#### Exercise:
Once you reach the line with "This screenshot has height=1015, width=2149.", copy it and every line after it exactly, up to the end of the data. Omit the pictures.

#### Collected data entries:
● ● ● ● ●

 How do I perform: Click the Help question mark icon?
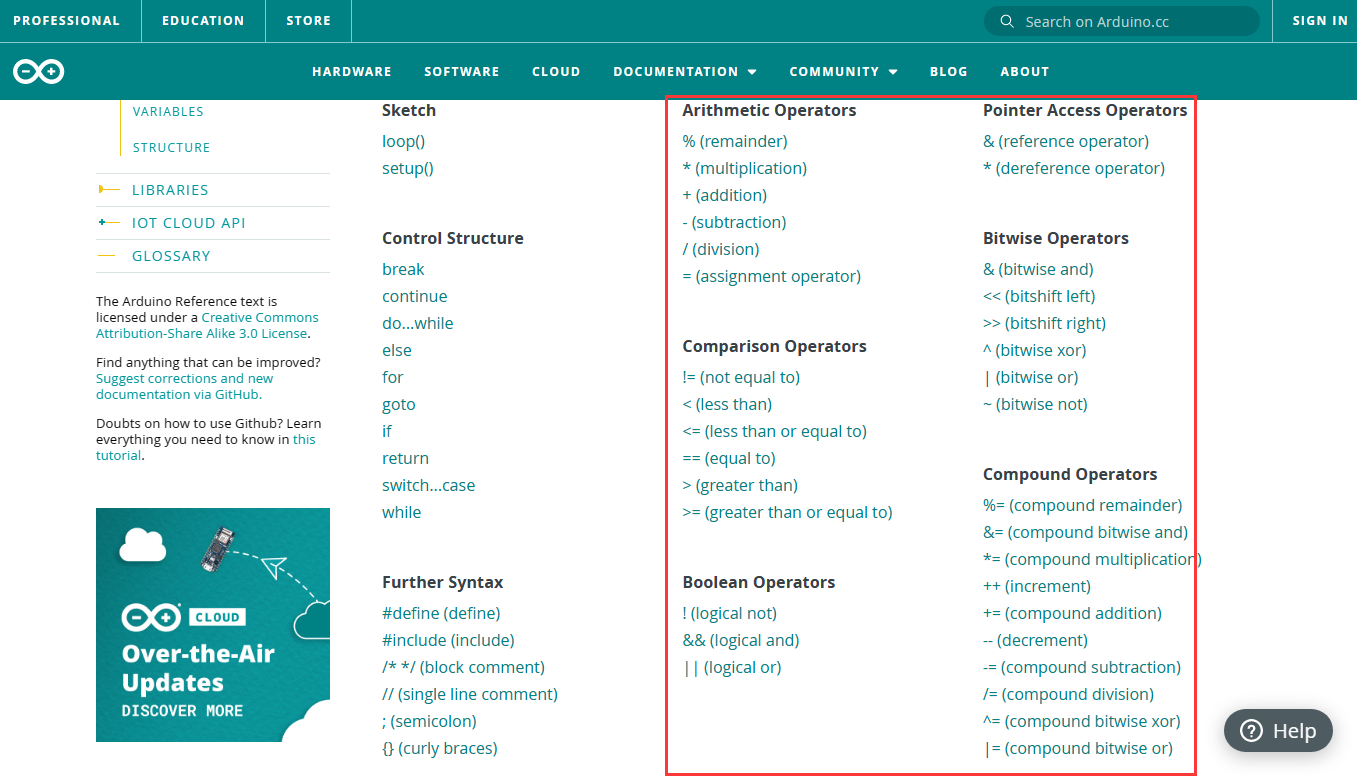point(1251,731)
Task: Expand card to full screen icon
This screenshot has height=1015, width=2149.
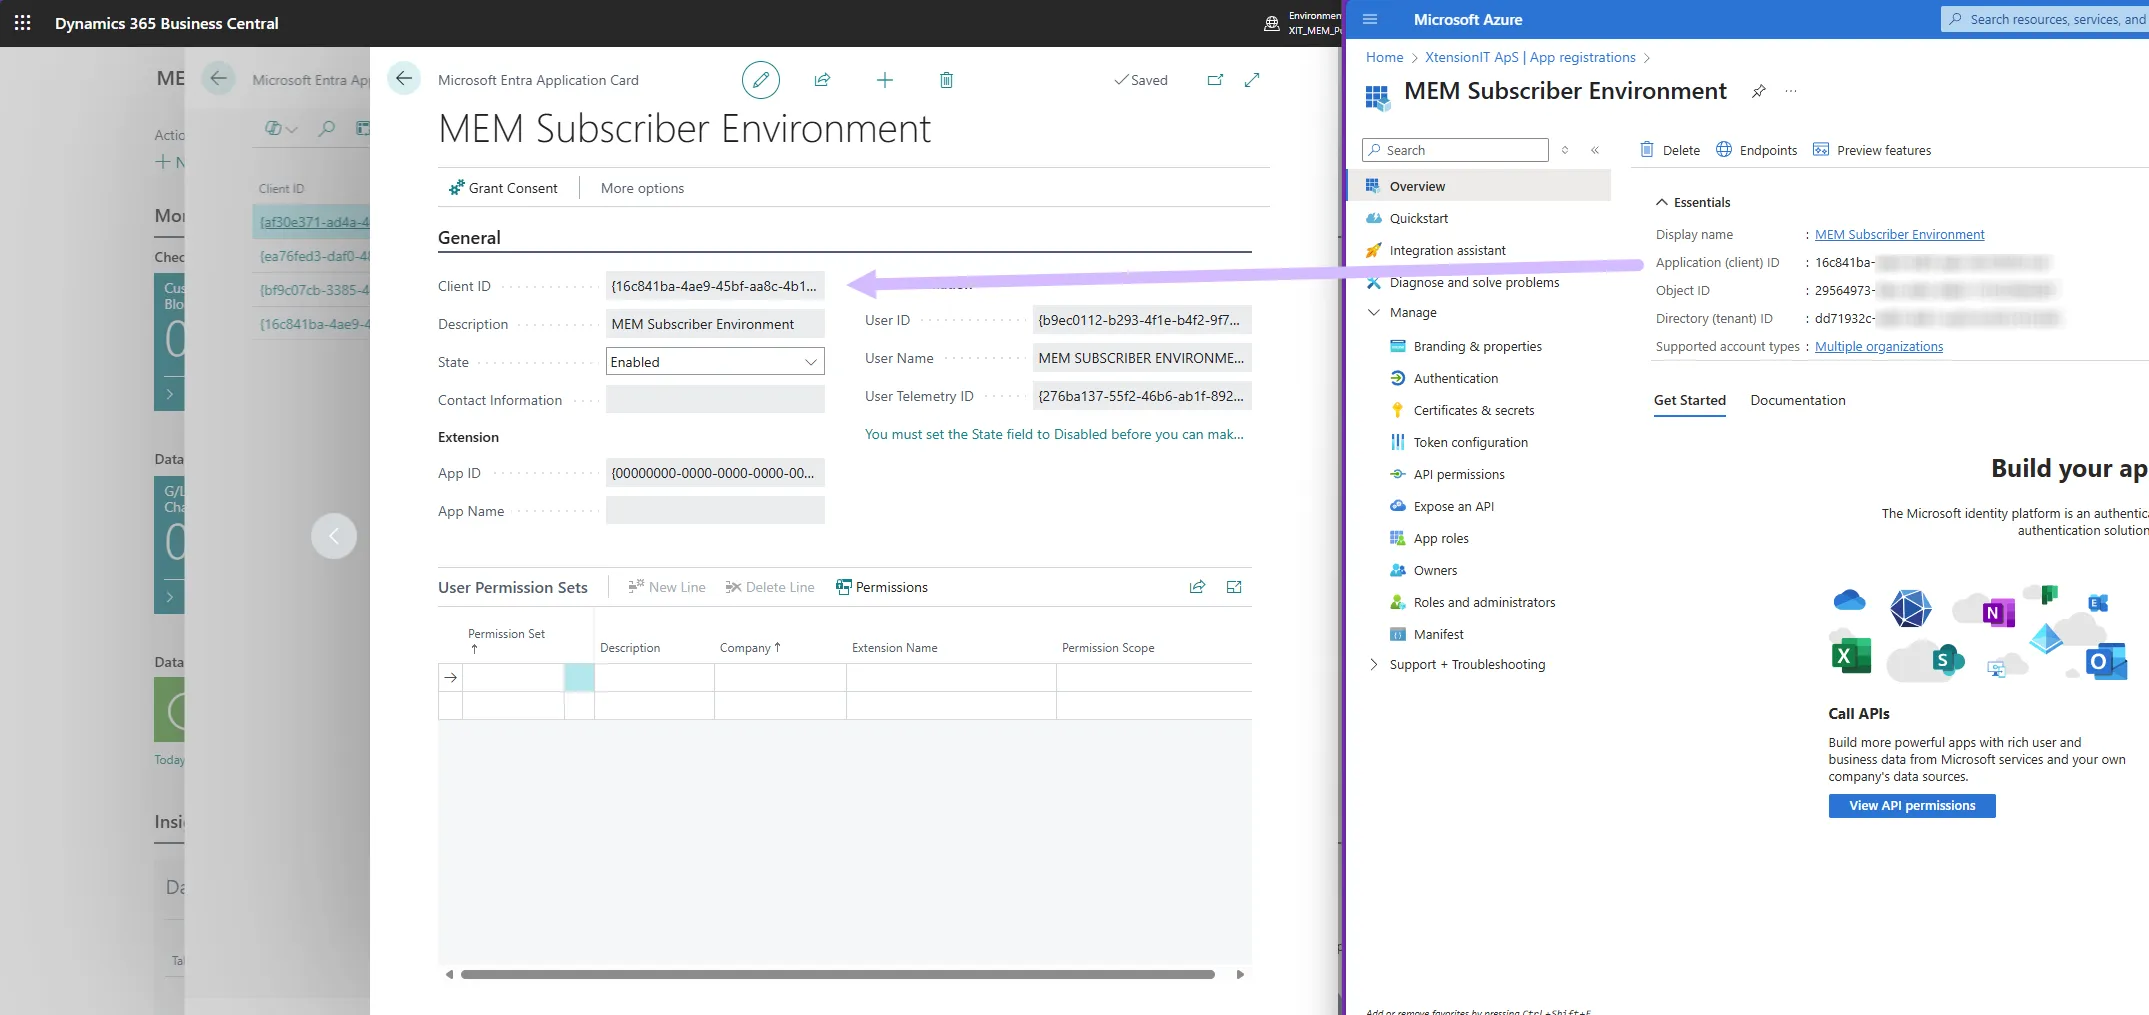Action: pyautogui.click(x=1252, y=80)
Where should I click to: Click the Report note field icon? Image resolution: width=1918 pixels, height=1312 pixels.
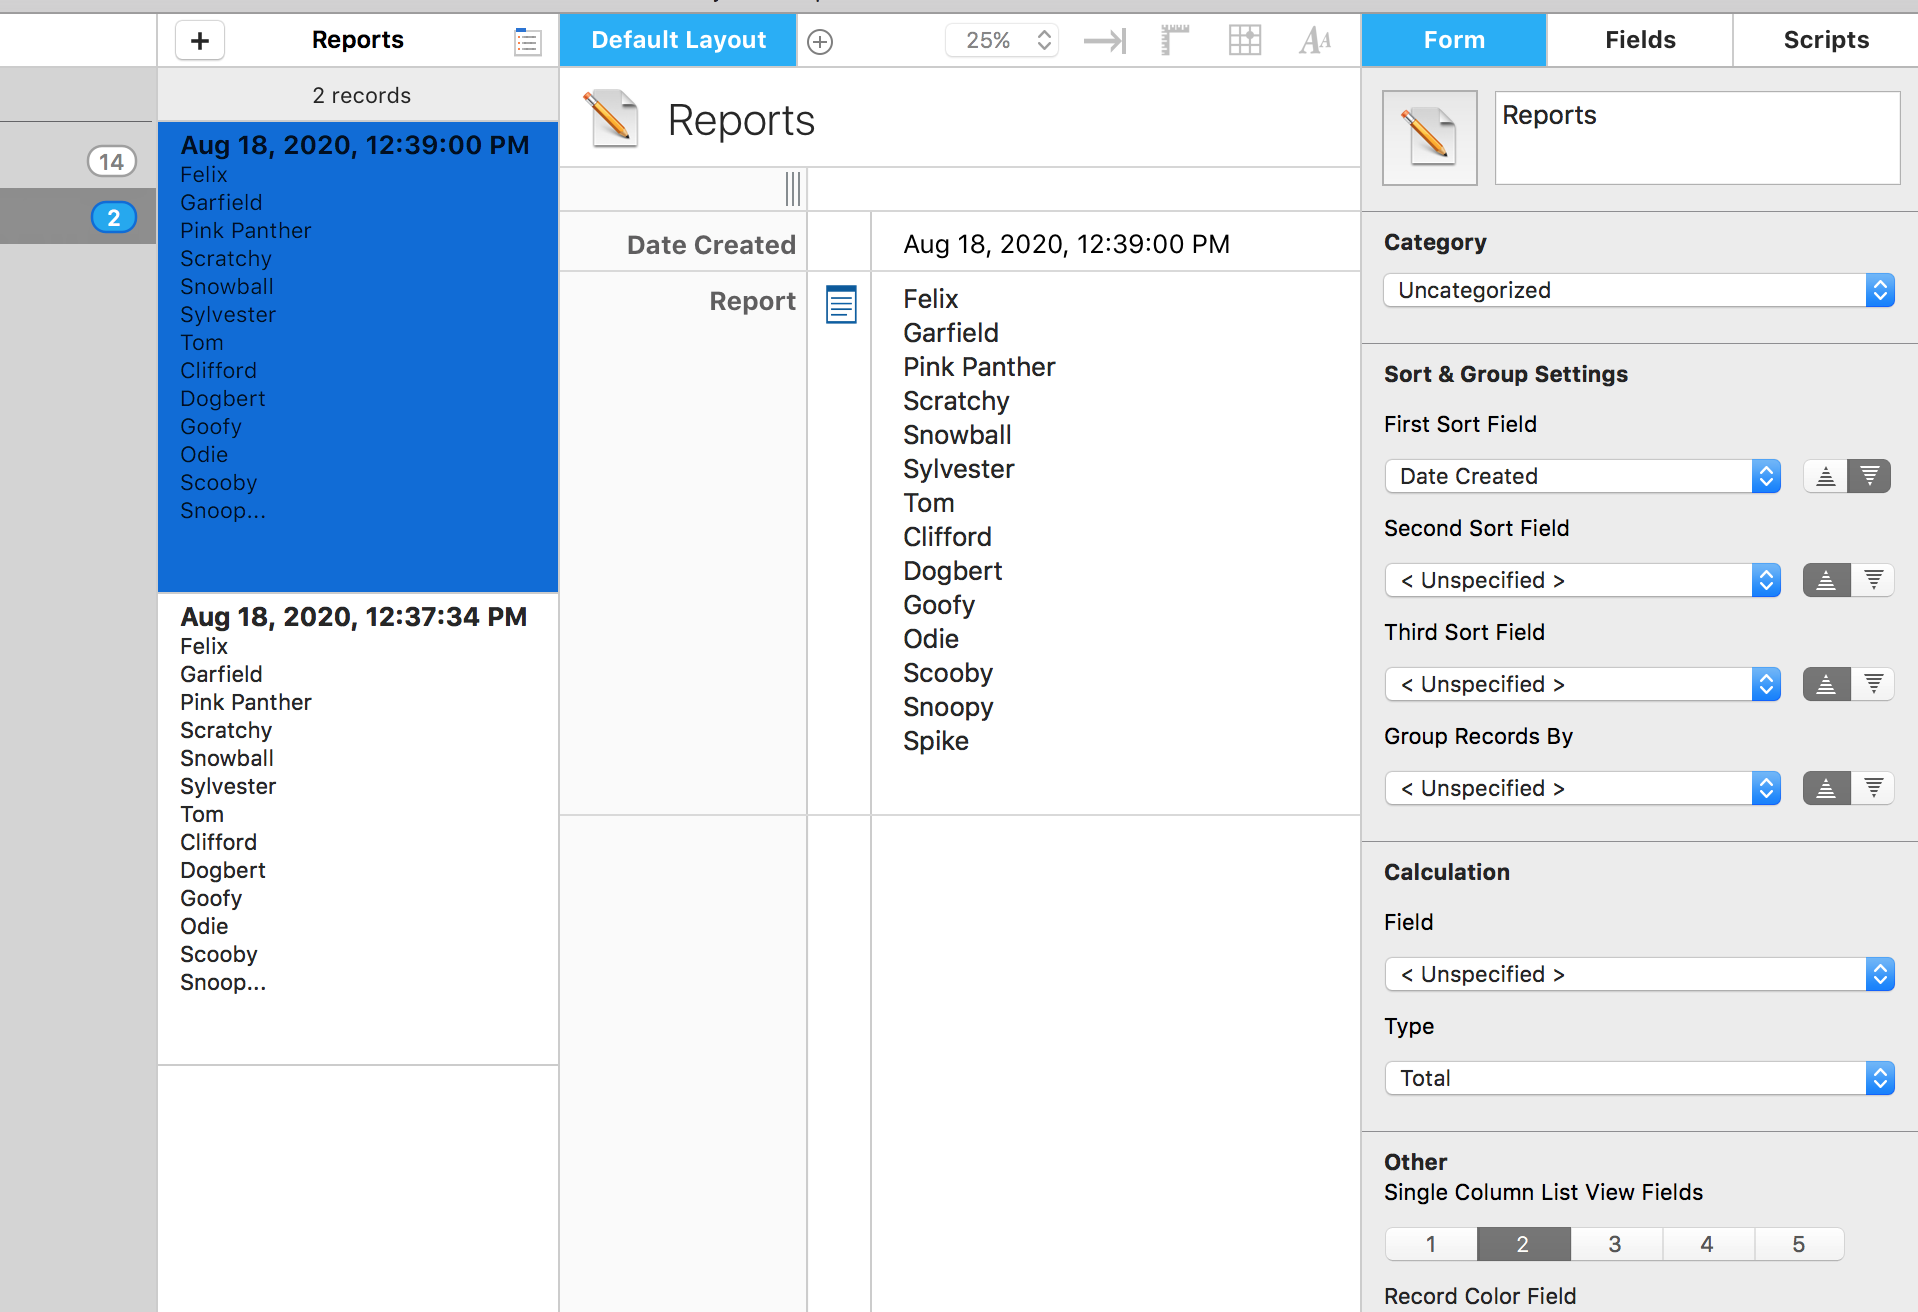coord(841,304)
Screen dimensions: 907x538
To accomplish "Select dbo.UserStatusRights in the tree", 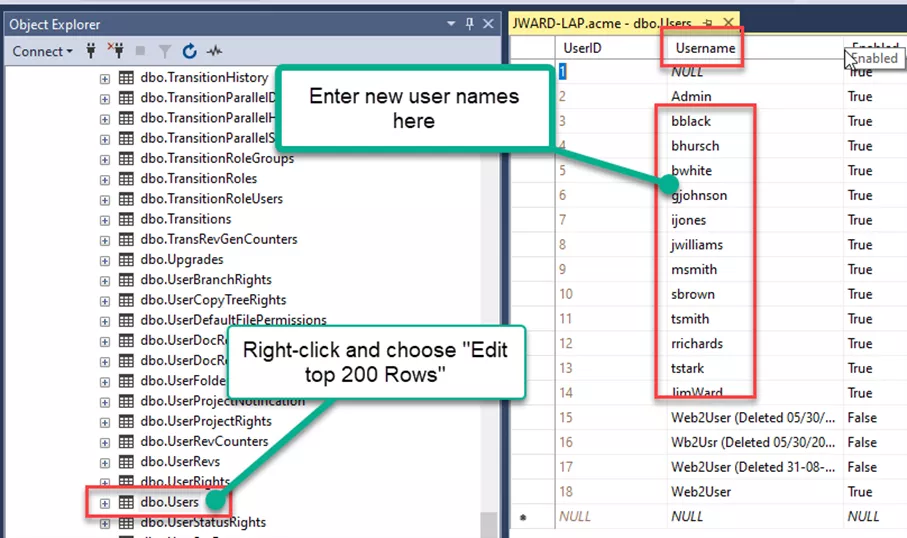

● ● ● ● ●

#### Written reply:
This screenshot has height=1015, width=2149.
Action: pyautogui.click(x=1252, y=80)
Where should I click to: Click the Report note field icon? Image resolution: width=1918 pixels, height=1312 pixels.
coord(841,304)
Screen dimensions: 907x538
To accomplish "Select dbo.UserStatusRights in the tree", 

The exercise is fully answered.